Acunzo, an assistant professor of pulmonary disease and critical care medicine, plans to investigate the role of microRNA editing in lung cancer progression. Similar to DNA, RNAs are one of the building blocks of the human body. MicroRNAs are a recently discovered class of non-coding RNAs that play key roles in gene expression regulation. In addition to understanding the role of microRNA editing in the development of disease, Acunzo, a member of the Developmental Therapeutics program at the VCU Massey Cancer Center, plans to pursue microRNA editing as a potential biomarker to improve early detection of lung cancer.
“Being a Clinical Research KL2 Scholar represents a great opportunity to advance my career as a researcher,” Acunzo said. “I look forward to having the protected time and support required to build a successful research program.”
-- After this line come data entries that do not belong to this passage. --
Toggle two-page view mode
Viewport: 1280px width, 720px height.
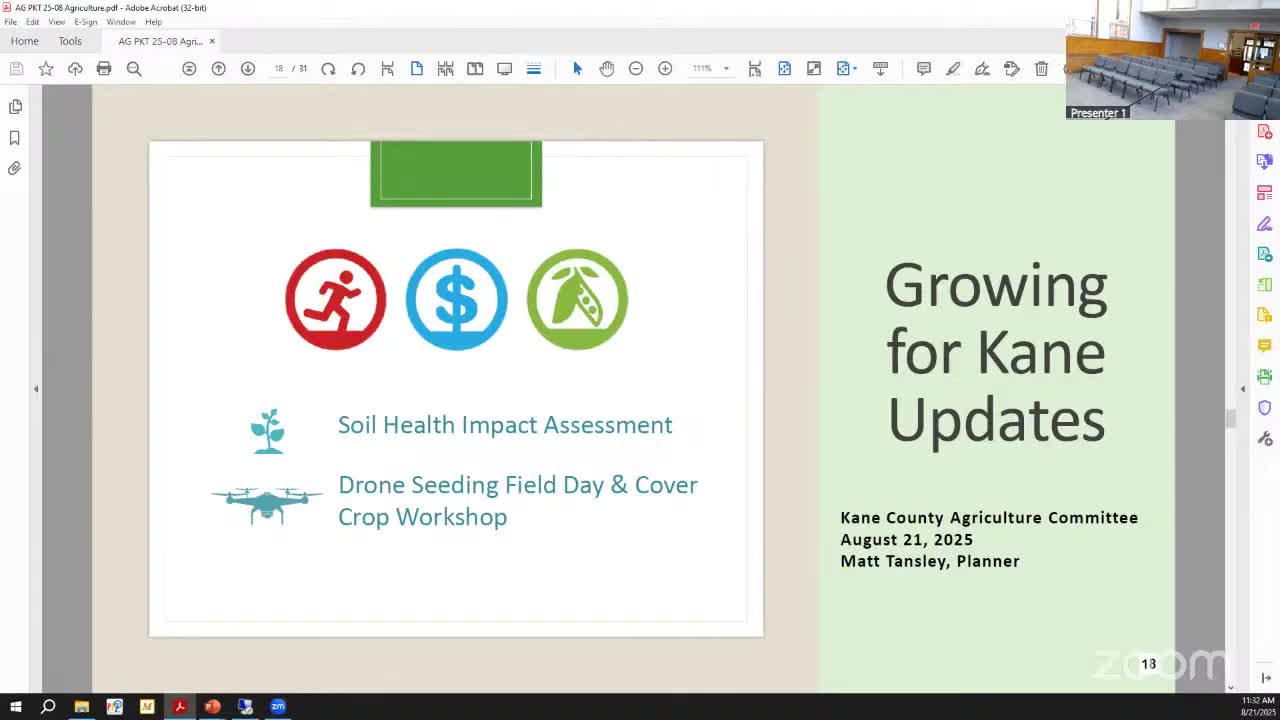475,68
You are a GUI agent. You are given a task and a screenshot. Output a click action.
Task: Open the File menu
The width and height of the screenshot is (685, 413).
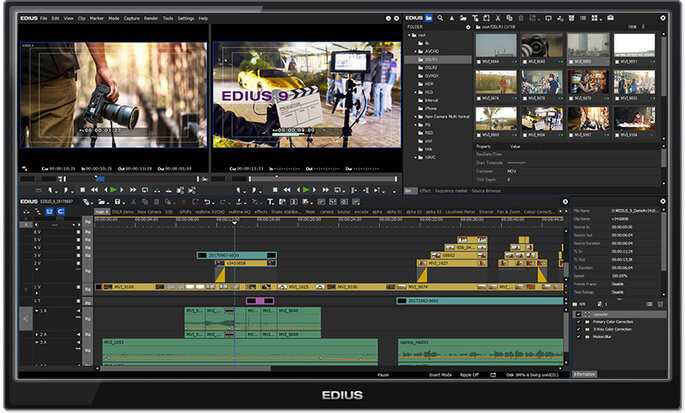tap(44, 18)
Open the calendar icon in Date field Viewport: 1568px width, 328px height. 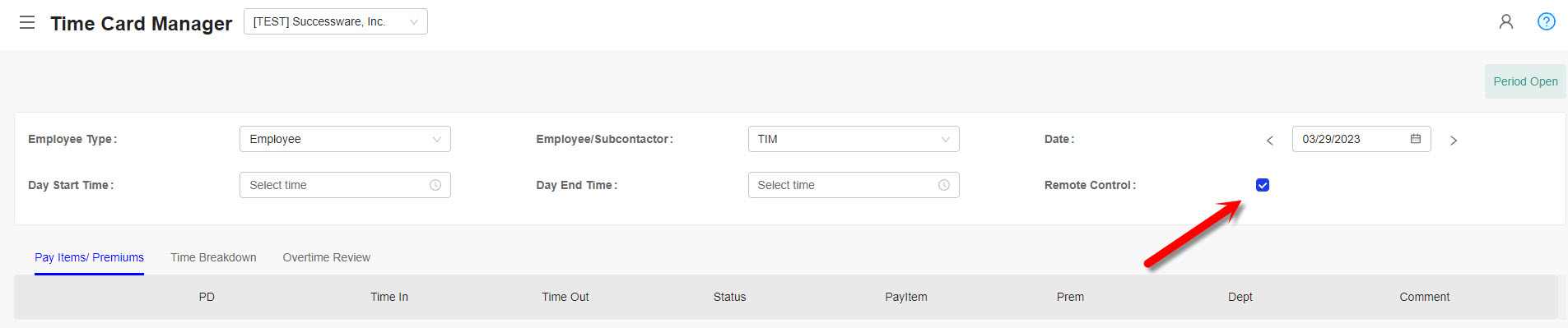[1416, 139]
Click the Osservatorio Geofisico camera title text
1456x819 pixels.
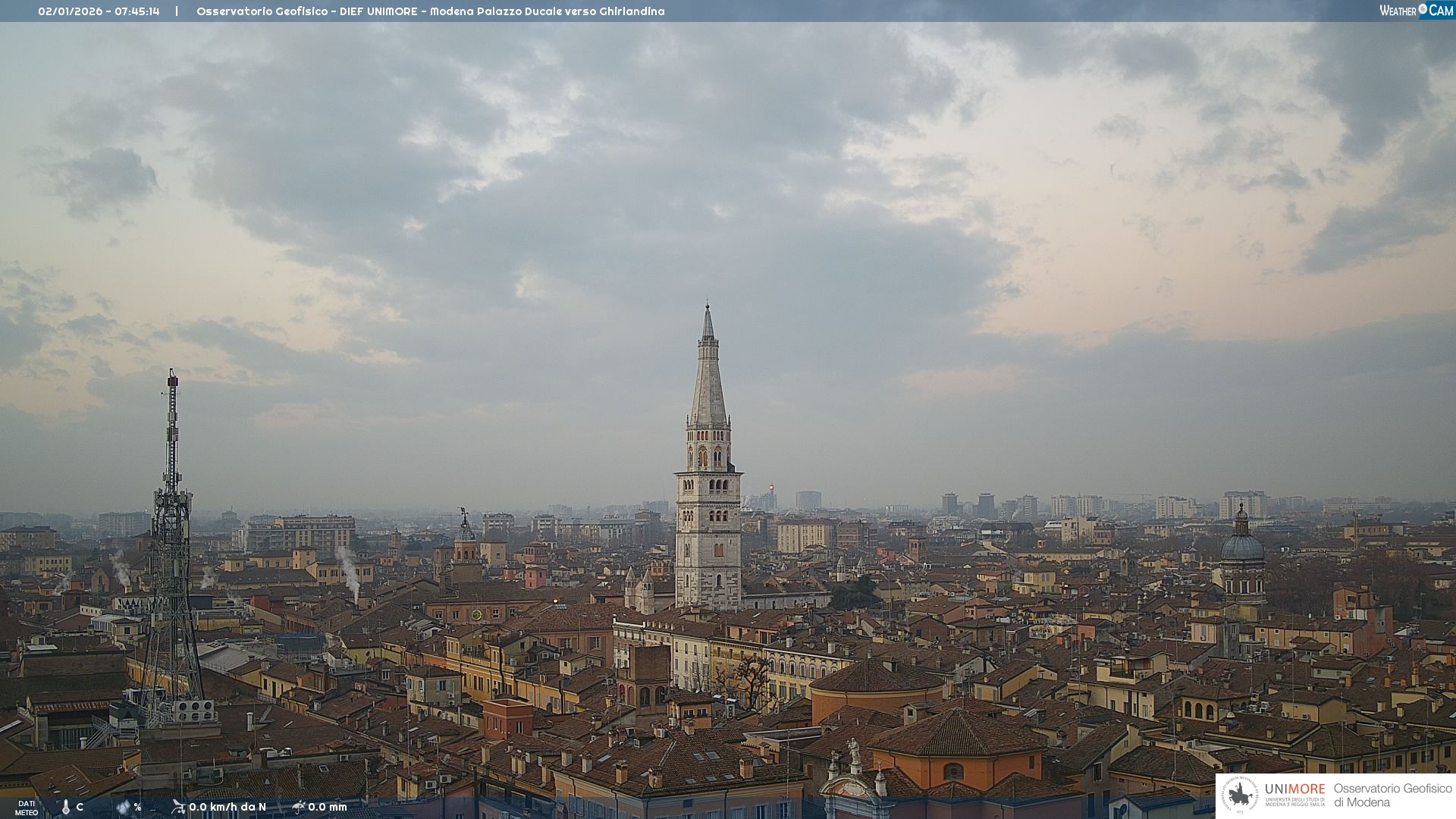click(430, 11)
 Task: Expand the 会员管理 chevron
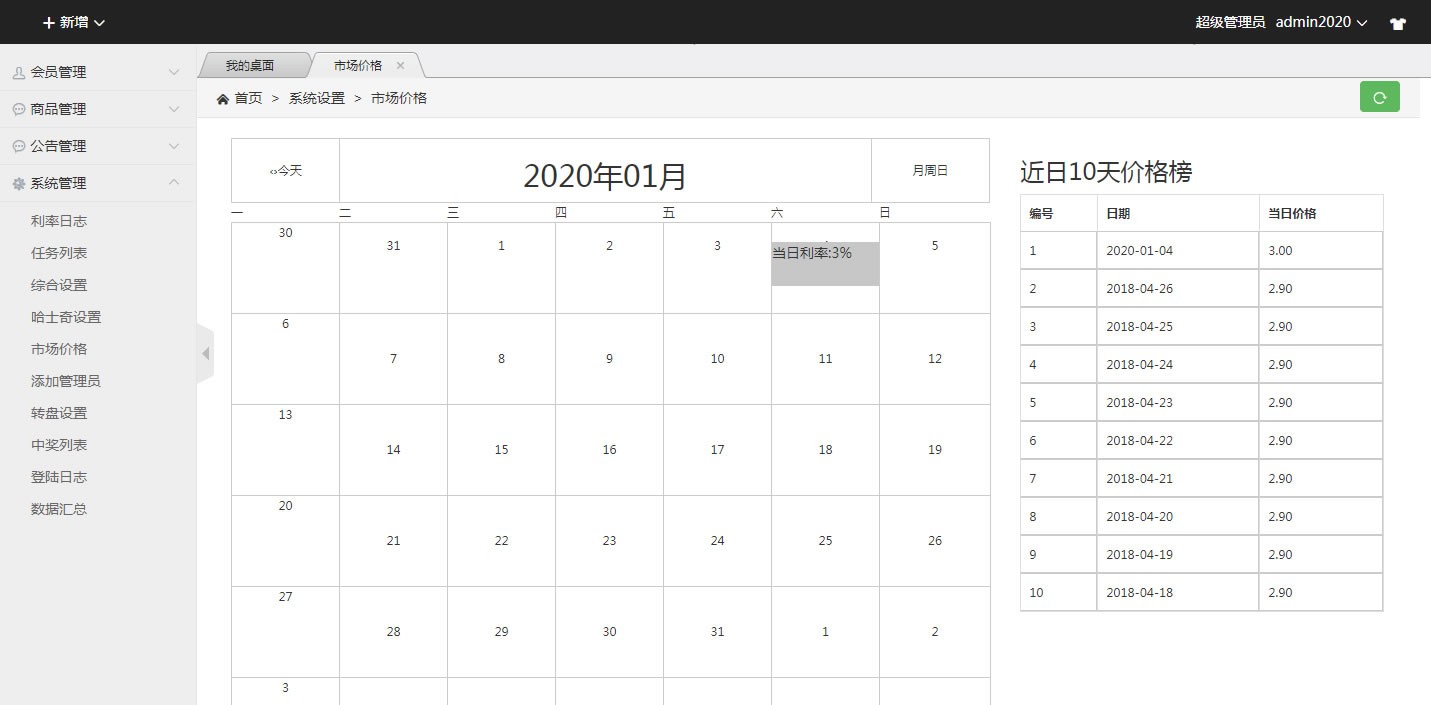[174, 72]
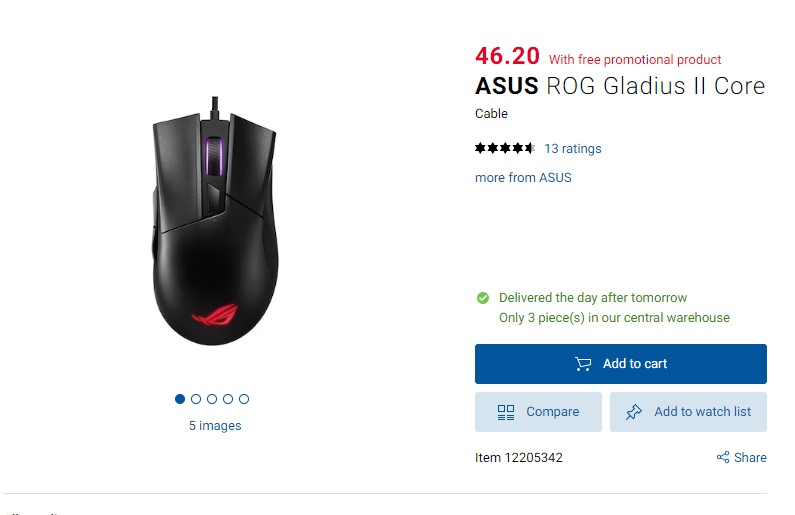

Zhu, an assistant professor of pharmaceutics and an associate member of the VCU Massey Cancer Center, will spend three years developing next-generation nanomedicines for combination cancer immunotherapy. Nanomedicine is a branch of medicine that applies the knowledge and tools of nanotechnology to the prevention and treatment of disease.
“The KL2 scholarship will be a great opportunity and encouragement for me to establish my independent research team, and eventually translate our research development from the bench to the bedside,” Zhu said, adding that his goal is to develop innovative therapeutic strategies that use the body's immune response to enhance drug delivery, targeting and efficacy.
“We are delighted to welcome Liz, Julian and Mario to the KL2 scholars program,” said KL2 program co-director Patrick Nana-Sinkam, M.D. “In the next three years, they will have opportunities to engage with the Wright Center in areas including team science, community engagement, clinical trials and grant writing. By providing each of them with a tailored, mentored career development plan, we envision they will be well-positioned for research independence and for translating their research findings to improve human health throughout their careers.”
Earlier this year, the National Institutes of Health awarded the Wright Center with a five-year, $21.5 million Clinical and Translational Science Award — VCU’s largest NIH grant ever. The KL2 program is supported by the grant, which is administered through the NIH’s National Center for Advancing Translational Sciences. VCU is the only academic health center in Virginia to receive a Clinical and Translational Science Award.
Since first receiving the award in 2010, the Wright Center has provided 15 KL2 awards to a diverse team of research scholars who come from a variety of clinical research disciplines. Previous Clinical Research KL2 Scholars have included faculty members from the university’s School of Social Work, the College of Health Professions’ Department of Physical Therapy, and the School of Dentistry.